Text:
Glad you asked. All those old joints and valves leak a lot of methane. Which goes straight to warming the atmosphere. Move over fracking sites. Baltimore is here, quietly contributing to climate catastrophe.
I just want my husband to sear my tuna, not cook the planet.
I’m coming around to the harsh truth: we need to phase out the gas stove in our house. While we’re at it, we should shut off the methane and tear out all of Baltimore’s whole damn infrastructure.
I do worry, though: revamping our centuries-old energy system is bigger than our single household’s choice of stove. Personal responsibility can only go so far.
We didn’t land men on the moon by asking middle-school boys to build better and better bottle rockets in their backyards.
We didn’t expect that if Baltimore’s women tossed their hairspray and sacrificed their beehive hairdos, that would fix the ozone layer.

Task instructions:
(A) Say whether each statement agrees with the piece on gas stoves and Baltimore's methane leaks. Answer yes or no, and quote the words of the piece that decide it.
(i) The writer now believes the household's gas stove should be phased out.
(ii) The writer thinks one household's choices are enough to fix the energy system.
(iii) Old joints and valves leak methane.
(B) Summarize the piece on gas stoves and Baltimore's methane leaks in two sentences.
(C) Write the next part of the piece on gas stoves and Baltimore's methane leaks, starting after its last sentence.

Dataset excerpts:
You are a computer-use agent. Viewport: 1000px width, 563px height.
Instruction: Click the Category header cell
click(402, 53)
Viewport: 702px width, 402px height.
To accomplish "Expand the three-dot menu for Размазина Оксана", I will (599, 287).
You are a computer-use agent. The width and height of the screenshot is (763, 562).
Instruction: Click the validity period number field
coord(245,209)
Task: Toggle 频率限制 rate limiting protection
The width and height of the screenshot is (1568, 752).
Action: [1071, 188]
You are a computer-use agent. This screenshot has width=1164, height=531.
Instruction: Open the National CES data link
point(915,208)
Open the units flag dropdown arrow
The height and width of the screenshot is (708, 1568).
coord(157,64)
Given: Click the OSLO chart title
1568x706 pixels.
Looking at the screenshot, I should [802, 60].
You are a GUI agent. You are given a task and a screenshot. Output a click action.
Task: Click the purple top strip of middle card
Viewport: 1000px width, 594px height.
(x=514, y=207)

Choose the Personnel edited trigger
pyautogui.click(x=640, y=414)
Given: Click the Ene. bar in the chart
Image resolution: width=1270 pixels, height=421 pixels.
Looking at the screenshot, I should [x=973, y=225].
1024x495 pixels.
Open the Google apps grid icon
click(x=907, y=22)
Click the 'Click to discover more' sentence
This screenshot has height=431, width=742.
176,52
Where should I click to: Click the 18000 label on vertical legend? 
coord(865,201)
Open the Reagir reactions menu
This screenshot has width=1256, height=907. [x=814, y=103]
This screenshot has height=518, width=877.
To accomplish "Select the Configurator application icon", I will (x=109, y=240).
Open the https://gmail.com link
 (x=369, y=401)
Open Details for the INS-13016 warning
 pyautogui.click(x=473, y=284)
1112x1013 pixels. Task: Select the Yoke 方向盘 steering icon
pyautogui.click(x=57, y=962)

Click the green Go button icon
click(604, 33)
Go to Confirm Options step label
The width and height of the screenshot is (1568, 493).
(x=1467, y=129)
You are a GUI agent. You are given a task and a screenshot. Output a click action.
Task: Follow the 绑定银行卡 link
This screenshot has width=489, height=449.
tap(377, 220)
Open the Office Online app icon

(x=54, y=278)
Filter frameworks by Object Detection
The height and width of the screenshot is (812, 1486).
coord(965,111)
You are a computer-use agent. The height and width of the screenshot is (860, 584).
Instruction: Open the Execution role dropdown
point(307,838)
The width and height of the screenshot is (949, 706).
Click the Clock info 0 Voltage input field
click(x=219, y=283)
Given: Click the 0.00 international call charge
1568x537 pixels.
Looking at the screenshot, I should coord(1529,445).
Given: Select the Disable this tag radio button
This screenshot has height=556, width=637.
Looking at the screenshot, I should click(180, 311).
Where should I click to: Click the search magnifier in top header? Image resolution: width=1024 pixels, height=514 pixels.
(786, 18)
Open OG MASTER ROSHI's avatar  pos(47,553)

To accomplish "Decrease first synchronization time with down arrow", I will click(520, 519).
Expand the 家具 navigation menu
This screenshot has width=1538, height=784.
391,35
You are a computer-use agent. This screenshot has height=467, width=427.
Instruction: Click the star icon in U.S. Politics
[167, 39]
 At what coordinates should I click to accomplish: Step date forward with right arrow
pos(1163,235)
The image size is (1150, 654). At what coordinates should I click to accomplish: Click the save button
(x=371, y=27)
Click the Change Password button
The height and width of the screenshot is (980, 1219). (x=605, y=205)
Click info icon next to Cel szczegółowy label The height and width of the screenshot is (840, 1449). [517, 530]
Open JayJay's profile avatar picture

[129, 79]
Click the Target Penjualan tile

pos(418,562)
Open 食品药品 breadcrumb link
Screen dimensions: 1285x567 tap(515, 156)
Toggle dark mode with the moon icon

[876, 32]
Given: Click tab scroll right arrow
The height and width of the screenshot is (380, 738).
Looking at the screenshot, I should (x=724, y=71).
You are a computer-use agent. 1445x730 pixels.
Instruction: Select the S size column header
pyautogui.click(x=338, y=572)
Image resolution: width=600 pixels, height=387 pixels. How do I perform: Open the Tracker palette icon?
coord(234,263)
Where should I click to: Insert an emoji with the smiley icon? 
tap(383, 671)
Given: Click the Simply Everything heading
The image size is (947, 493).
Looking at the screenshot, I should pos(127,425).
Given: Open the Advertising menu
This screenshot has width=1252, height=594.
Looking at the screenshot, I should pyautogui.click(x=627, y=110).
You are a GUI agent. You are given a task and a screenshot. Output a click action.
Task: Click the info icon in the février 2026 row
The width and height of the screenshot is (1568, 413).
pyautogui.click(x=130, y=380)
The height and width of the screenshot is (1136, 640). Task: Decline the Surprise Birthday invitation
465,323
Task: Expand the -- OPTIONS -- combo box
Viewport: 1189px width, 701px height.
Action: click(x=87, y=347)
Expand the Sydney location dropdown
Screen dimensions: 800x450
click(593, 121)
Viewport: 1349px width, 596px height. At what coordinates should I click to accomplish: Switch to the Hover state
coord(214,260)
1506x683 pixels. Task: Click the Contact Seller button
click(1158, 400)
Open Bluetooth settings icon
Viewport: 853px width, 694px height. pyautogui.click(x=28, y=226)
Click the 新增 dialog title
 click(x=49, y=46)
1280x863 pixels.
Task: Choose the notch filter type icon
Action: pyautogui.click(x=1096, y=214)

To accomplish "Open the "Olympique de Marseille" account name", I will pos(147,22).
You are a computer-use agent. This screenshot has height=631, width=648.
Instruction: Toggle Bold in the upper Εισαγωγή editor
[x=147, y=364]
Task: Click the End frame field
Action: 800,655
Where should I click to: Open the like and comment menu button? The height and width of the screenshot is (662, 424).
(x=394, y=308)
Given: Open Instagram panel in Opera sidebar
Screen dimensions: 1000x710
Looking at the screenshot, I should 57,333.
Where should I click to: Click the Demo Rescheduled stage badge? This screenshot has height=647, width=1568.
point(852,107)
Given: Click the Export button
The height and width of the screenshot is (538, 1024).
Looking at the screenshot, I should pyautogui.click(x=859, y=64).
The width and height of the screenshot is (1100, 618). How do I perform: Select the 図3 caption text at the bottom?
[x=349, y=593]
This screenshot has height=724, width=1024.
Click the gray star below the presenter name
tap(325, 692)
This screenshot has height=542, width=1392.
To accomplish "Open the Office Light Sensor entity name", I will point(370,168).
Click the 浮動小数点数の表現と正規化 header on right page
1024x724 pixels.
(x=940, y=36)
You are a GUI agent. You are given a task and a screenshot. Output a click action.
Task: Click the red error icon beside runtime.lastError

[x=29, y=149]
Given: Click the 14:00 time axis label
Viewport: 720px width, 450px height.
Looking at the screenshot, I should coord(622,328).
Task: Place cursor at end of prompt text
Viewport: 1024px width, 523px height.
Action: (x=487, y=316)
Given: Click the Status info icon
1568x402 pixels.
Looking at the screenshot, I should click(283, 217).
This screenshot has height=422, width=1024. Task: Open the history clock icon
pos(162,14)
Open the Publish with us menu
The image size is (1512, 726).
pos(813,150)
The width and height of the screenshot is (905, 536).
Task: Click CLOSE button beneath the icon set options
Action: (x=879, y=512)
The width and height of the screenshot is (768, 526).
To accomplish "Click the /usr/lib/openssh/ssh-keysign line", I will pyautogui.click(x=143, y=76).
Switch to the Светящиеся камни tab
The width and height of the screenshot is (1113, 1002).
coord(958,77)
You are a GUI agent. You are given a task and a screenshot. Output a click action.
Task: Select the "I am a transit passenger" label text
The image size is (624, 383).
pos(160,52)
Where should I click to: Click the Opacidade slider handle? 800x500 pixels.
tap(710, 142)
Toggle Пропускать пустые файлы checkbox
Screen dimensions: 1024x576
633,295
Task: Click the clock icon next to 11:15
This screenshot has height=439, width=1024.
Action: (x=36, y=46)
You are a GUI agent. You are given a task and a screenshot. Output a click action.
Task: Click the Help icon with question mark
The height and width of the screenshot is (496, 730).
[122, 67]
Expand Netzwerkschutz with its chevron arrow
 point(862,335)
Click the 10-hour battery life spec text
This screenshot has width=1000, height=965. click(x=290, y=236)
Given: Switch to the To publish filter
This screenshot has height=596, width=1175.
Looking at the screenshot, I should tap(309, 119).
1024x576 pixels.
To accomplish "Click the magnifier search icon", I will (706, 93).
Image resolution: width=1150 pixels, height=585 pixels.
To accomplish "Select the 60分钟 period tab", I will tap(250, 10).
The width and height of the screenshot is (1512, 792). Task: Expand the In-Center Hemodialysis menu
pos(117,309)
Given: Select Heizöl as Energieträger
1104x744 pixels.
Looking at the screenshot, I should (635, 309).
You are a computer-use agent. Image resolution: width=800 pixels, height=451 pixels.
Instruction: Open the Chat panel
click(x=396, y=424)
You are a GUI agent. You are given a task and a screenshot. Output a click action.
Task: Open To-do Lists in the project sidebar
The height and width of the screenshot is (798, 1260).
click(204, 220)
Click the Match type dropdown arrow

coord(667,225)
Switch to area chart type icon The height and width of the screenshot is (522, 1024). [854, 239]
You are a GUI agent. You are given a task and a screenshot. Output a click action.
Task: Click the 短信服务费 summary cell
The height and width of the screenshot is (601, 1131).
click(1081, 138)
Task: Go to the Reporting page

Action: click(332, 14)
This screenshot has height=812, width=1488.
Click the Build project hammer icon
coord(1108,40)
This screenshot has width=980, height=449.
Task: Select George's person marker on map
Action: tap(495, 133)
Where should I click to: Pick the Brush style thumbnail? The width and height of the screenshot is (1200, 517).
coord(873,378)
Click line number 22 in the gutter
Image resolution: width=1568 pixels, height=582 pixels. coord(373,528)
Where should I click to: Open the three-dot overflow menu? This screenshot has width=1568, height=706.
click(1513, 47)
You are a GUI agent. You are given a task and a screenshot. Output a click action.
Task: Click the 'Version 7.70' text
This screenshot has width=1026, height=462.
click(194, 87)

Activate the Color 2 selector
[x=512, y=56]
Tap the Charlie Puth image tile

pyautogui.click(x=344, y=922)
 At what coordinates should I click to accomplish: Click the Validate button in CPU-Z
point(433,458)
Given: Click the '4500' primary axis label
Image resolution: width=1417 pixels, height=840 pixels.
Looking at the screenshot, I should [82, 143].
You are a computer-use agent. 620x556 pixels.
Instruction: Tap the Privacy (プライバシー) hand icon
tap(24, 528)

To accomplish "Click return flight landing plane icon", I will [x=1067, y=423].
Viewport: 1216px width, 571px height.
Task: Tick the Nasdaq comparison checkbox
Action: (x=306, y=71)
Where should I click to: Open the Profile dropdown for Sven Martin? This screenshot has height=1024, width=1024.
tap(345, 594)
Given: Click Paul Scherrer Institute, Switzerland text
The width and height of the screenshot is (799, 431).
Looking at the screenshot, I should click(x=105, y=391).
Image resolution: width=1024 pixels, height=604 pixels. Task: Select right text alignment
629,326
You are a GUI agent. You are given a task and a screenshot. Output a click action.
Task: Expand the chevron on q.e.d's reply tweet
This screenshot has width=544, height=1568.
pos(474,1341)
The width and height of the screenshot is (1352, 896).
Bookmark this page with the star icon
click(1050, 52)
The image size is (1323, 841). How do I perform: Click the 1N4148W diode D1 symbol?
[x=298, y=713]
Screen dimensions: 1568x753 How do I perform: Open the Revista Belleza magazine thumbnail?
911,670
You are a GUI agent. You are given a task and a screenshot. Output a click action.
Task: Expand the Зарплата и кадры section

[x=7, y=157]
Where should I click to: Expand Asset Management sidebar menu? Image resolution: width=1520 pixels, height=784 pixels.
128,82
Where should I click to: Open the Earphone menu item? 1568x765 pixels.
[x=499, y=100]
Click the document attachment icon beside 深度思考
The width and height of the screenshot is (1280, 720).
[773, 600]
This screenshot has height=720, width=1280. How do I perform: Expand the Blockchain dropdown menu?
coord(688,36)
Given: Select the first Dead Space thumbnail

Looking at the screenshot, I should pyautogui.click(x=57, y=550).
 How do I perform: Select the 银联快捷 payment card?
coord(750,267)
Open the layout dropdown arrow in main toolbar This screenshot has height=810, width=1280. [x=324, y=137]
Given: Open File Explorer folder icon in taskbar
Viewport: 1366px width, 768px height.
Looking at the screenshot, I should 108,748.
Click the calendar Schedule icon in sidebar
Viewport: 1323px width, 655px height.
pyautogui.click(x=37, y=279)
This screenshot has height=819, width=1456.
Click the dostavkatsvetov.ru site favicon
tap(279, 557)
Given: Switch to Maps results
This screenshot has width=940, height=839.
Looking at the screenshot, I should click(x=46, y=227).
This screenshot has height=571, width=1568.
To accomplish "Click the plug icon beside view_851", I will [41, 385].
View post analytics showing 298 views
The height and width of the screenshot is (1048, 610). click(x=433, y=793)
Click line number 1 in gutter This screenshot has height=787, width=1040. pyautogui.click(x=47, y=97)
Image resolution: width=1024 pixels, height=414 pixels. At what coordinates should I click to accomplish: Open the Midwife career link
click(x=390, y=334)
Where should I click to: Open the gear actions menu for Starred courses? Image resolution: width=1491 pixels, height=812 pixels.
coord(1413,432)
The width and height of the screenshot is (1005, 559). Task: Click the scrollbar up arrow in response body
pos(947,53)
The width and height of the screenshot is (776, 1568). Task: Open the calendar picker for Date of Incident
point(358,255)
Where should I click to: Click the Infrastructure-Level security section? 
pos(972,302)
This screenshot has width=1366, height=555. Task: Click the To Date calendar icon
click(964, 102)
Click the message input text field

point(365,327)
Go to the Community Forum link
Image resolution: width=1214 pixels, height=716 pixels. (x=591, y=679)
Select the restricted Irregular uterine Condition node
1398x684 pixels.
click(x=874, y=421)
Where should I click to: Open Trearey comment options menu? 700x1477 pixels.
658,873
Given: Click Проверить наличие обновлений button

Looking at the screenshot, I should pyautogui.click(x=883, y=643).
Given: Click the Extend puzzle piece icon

Task-by-task results:
(A)
(i) Yes: "we need to phase out the gas stove in our house."
(ii) No: "Personal responsibility can only go so far."
(iii) Yes: "All those old joints and valves leak a lot of methane."

(B) Baltimore's old joints and valves leak methane that warms the atmosphere, so the writer concludes that the household's gas stove should be phased out and the city's gas infrastructure torn out. The writer worries, though, that revamping the centuries-old energy system is bigger than one household's choice of stove, because personal responsibility can only go so far.

(C)
And we don’t rely on corgis to do our climate marching for us. For one thing, they’re too short—who would notice? And how would they hold the signs?
People say it’s too hard to change big systems quickly, but during the pandemic, overnight, we all moved all of our teaching online. In my ecological design course, the students still managed to go outside and hug a tree or converse with a stream. Really. I asked them to do that stuff. One student even sat a jar of stream water on the windowsill near his desk, to keep him company during a lonely time. I’m glad he made that personal connection, but that’s dangerous. What if he drank from it accidentally? I would totally do something like that.
For the sake of my wheezing son and hopeful students, I’m considering giving up cooking with gas. My husband and I are looking at induction stoves. They’re electric but with the responsiveness of gas and none of the methane or formaldehyde. Turns out my inner Cave Woman CAN torch the patriarchy—by refusing to burn methane. And Control Freak me can still boss those burners around—once I figure out which one is on.
Instead of cooking with gas, we can choose to design our lives more in harmony with our earth’s amazing ecology. If even I—or, more likely, my husband—can cook on an electric stove, imagine what all of us can do together.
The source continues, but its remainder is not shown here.